Tuesday, September 30, 2008

Ye, dosti

This Tiru trip Pavan made a friend.

Hansraj, age eleven. I have known and loved him when he was a baby. In fact, I was so crazy after him that I asked his father, Peter, if I could adopt Hans.

'Manufacture your own!' he said.

So when my present met my past, it took just three trips for the two to seal the friendship.

What matched? Their energy levels, their naughty quotients, their laughing capacities, and the mountain's grandfatherly ambiance.

They even named each other. Hans is Honey and Tukru is Pavan Bhalu bhaiya.

'You two look so sweet together. I might just eat you alive.' I threatened them.

'We will still be friends.' said Bhalu, loyalty incarnate.

'Ai, can we stay in Tiru only?' he asked,

'Do you like Tiru for the mountain or because of Hans?' I asked him.

'Han. Honey. And Mountain.'

During a lazy afternoon, I was chilling out in the room at Sheshadri Ashram, and the two of them were chasing each other around the place. (Sheshadri Ashram is a few feet away from Ramana Ashram. Sheshadri was a weird saint who threw stones at his devotees and they were cured, so thay made an ashram for him. Sheshadri used to call Ramana his younger brother.)

Suddenly Hans came inside the room with some rice wrapped in a big round leaf.

'Prasad.' He said, giving me some, and ran out of the room as he saw Pavan through the window.

'That was yummy. Can I have some more? Hans! Pavan! Come here. Get me some more prasad. No, I want one full leaf full. I am hungry.'

After ten minutes all three of us were sitting on the floor of the room, each eating delicious rice from three different leaves. It had a rare subtle flavor, without the execive spices so common in Tamil Nadu.

'This is so good. Where did you get this from?' I asked them.

'This is the prasad the ashram gives everyday to the sadhus who sit outside. Its very tasty, so I always take it.' replied Hans.

Btw, Hans lives on the other side of the road from the ashram, on the first floor of one of the best restaurants in Tiru, run by his parents.

Both of them tried hard to convince me to stay longer in Tiru.

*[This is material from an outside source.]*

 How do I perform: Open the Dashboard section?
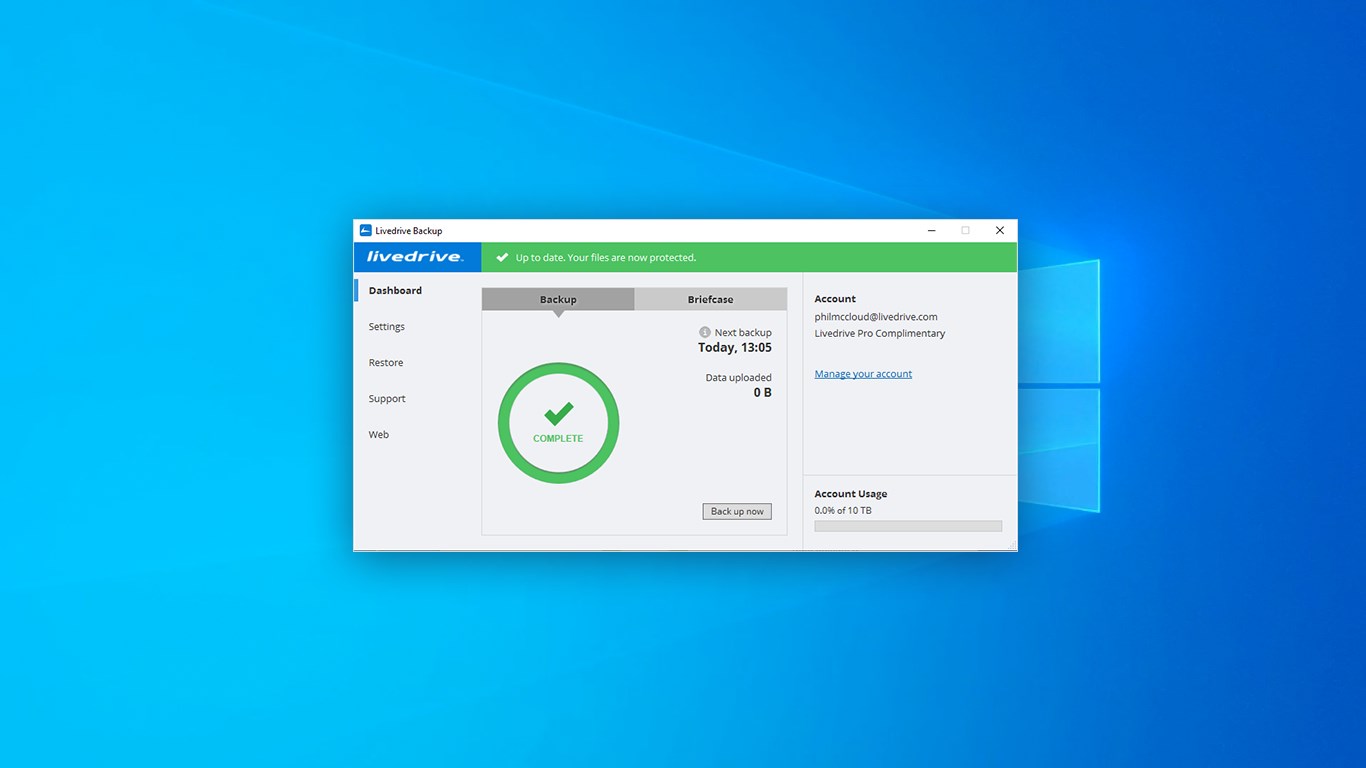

As it is, leaving the mountain is never an easy job for anyone, not even the bus driver.

So I relented a day and that gave them a power over me, or so they thought. Separating two new friends, I was exhausted by the time we finally got into the bus, and my revengeful nature surfaced.

As the bus pulled out, I teased the poor bhalu,
'You want to stop the bus and go back to Hans?'
And, for the first time in his little life of seven years, I saw silent tears appear in his eyes.